5 Food Myths You Still Believe

The “five-second rule” keeps dropped food safe:

The five-second rule has saved you from having to remake your meals plenty of times right? Bad news, however: food that has contacted the floor will remain safe after five seconds is a myth. Unfortunately, it only requires a tiny fragment of a second for bacteria to contaminate your food; it happens so quickly there is no way you can pick it up in time to save it unless you have the Flash’s superhuman speed. However, keep your flooring clean if you wish to try your luck, and hope for the best.

Chocolate is an aphrodisiac:

This is a myth that has existed since the 80s and is likely the reason chocolates fly off the shelves on February 14th. Those heart-shaped boxes do not have as significant of an impact as some may think. Studies have not been able to establish a proper link between chocolates and sexual stimulation and satisfaction. However, it does not mean the placebo effect is not still going strong.

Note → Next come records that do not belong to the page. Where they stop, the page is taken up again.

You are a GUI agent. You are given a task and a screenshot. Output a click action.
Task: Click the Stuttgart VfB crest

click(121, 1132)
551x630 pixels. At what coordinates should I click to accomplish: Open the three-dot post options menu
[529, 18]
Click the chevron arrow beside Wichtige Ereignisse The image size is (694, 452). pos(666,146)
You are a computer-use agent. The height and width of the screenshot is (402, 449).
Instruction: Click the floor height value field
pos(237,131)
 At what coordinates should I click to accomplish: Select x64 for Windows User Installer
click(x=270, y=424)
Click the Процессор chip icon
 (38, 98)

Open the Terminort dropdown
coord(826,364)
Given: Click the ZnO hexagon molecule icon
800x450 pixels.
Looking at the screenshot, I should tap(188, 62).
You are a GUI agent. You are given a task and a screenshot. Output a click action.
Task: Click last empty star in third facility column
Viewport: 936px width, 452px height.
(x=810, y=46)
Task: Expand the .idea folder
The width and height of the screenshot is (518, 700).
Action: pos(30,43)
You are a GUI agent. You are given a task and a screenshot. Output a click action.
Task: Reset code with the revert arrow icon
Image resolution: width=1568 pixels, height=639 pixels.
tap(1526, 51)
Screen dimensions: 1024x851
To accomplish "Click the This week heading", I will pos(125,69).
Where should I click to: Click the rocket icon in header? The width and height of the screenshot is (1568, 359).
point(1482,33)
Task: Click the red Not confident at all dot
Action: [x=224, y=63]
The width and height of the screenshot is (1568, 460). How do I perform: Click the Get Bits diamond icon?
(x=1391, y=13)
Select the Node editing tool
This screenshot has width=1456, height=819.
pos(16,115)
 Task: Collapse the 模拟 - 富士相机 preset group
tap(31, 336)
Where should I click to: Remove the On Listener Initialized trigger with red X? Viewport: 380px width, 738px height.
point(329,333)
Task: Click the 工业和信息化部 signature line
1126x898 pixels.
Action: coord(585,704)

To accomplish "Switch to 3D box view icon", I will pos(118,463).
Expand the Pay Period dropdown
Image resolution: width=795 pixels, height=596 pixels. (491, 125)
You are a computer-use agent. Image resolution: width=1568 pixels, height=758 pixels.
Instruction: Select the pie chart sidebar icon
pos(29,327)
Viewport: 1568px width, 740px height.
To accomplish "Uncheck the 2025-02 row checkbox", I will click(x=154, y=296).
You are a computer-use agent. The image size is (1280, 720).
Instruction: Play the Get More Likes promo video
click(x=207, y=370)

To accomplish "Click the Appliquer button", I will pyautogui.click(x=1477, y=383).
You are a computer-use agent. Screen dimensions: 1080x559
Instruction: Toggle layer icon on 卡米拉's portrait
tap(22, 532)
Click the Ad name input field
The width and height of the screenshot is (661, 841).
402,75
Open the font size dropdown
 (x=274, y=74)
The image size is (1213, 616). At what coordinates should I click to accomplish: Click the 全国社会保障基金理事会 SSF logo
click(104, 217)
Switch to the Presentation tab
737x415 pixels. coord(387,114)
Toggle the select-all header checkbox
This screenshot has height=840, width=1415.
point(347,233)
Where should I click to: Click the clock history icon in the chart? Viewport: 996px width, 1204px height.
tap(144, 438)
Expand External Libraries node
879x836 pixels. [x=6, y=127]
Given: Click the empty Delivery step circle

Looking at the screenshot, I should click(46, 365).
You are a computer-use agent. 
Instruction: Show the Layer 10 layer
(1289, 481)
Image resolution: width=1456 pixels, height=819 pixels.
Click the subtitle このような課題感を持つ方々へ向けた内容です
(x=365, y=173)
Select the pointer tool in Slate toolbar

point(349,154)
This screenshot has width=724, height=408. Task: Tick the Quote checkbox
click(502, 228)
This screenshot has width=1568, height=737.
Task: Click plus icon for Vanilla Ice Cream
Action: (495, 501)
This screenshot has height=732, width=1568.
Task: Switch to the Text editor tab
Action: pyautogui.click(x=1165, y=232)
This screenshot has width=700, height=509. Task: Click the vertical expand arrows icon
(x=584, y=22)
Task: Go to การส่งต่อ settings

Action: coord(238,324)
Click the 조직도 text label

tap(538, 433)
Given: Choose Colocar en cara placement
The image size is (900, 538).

Since folks believe chocolate can help them ramp up their sexual drive, they can make it happen by thinking it will. There may be no science, but hey, if it works, it works right?

Eating fat makes you fat:

Despite the fact that avocados, walnuts, olive oil, along with other wholesome fats are filled with body-boosting advantages, there is still this weird fear that eating fat will make you fat, even though it’s wholly a myth.

Many fear eating fat, the myth originating from the trend that captivated the public from the ’90s. However, it’s wrong. When you boost your healthy fat consumption and decrease your intake of processed, white carbohydrates, you are going to stay satiated longer, stabilize your blood sugar, and instruct your body to burn off excess body fat, rather than rely on rapid bursts of carbohydrates and sugar for energy.

Organic food is better for you:

When it’s more expensive, it is better for you, right? Not necessarily. Despite food being free of pesticides and insecticides, there is no evidence that it is any better for you than standard food.

A 2012 research from Stanford University looked to the distinction between organic and non-organic foods and did not find anything that showed the natural variations were any more nutritious or carried fewer health risks than the normal stuff, although people are paying more in the grocery store for this. Eat your fruits and veggies and do not be worried about paying a premium.

Eight glasses of water a day:

When it comes to drinking water, everybody tends to abide by the same standard rule: Drink eight glasses each day to stay healthy and hydrated. The funny thing, those two don’t go hand in hand. It’s entirely a myth as everybody’s body is different- we all have different heights, weights, activities that we do, and climates that we live in. You do not have to abide by a strict rule to receive all the fluids your body requires. According to the Mayo Clinic, correct intake has more to do with you as an individual, not a standard number: Folks should drink based on their age, location, and health, and- also keep in mind that a number of those fluids may come from foods.